The Bankruptcy Estate
Under the bankruptcy code the filing of a petition for bankruptcy creates a new fictitious entity known as the bankruptcy estate. This entity succeeds to all interests of the debtor in all property, real and personal, which the debtor had at the time of the filing of the petition. (As we'll see later on, even some property acquired after the filing of the petition can be bound up in this fictitious estate.) Also, even though the debtor's spouse may not have joined in the petition, his or her property is brought under the jurisdiction of the bankruptcy court upon the filing thereof. However, even though the bankruptcy estate holds title, the debtor is capable of conveying that title to a good faith purchaser who has no knowledge of the bankruptcy, provided that there is no notice of the bankruptcy filed with the records where the deed is to be recorded. In such a case the bankruptcy trustee cannot thereafter avoid a sale.
The Automatic Stay
When the bankruptcy petition is filed, an automatic stay against the creation, perfection or enforcement of any lien against the property of the estate is put in place. This stay arises automatically, without any requirement of a judicial order to that effect.
The stay provides the basis for the orderly administration of the bankruptcy estate. Acts in violation of the stay, at least in the First Circuit (and in many other circuits) are void, not simply voidable. It is important to recognize that the stay affects the enforcement of liens even if no notice of the bankruptcy appears in the public records. In order to commence or continue with a foreclosure action, therefore, it is necessary that the lender determine whether a bankruptcy is pending and, if so, have the court "lift" the stay so that the foreclosure may proceed. In some instances, however, the court may only partially lift the stay, authorizing foreclosure only up to the point of the auction and reserving the right to take one "last look" at the situation before the property is permitted to leave the estate.

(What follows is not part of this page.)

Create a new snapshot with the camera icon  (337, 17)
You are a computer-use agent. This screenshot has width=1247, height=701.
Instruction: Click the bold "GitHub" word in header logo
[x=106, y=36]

A few things should be noted about the automatic stay or, more precisely, the automatic stays. There are really two separate stays: one regarding the debtor and one regarding property of the bankruptcy estate. Under subsection (a) of Section 362 the acts that are stayed (and not stayed) are listed. Under subsection (c) of Section 362 it is provided that "the stay . . . against the property of the estate . . . continues until such property is no longer property of the estate [while] the stay of any other act . . . continues until . . . a discharge is granted or denied." As conveyancers, of course, we are interested in the stay that affects the property of the estate, the title which we are trying to obtain.
The automatic stay was first introduced as a rule to the Bankruptcy Act on July 1, 1974, and ultimately became codified in the Bankruptcy Code in 1978. (Note the references to the "Bankruptcy Act" and the "Bankruptcy Code." The former is the "old" law and the latter is the name of the current legislation.) Regarding the history of the stay, see the discussion in Goodman v. Sheehan, 6 Mass.App.Ct. 927, 381 N.E.2d 155 (1978). It is important to note this fact, as foreclosures before these dates would not be affected by a bankruptcy.
In connection with the automatic stay something should be said about the difference between enforcing a lien, as in the case of a foreclosure, and simply perfecting it. For example, although a mechanic lienor could not sell property to satisfy a lien in the case of a pending bankruptcy, the lienor would be permitted to take the actions required under G.L.c. 254 to perfect the lien or prevent it from being extinguished. See, for example, In re Yobe Electric, Inc., 30 B.R. 114 (Bkrtcy W.D. Penn 1983).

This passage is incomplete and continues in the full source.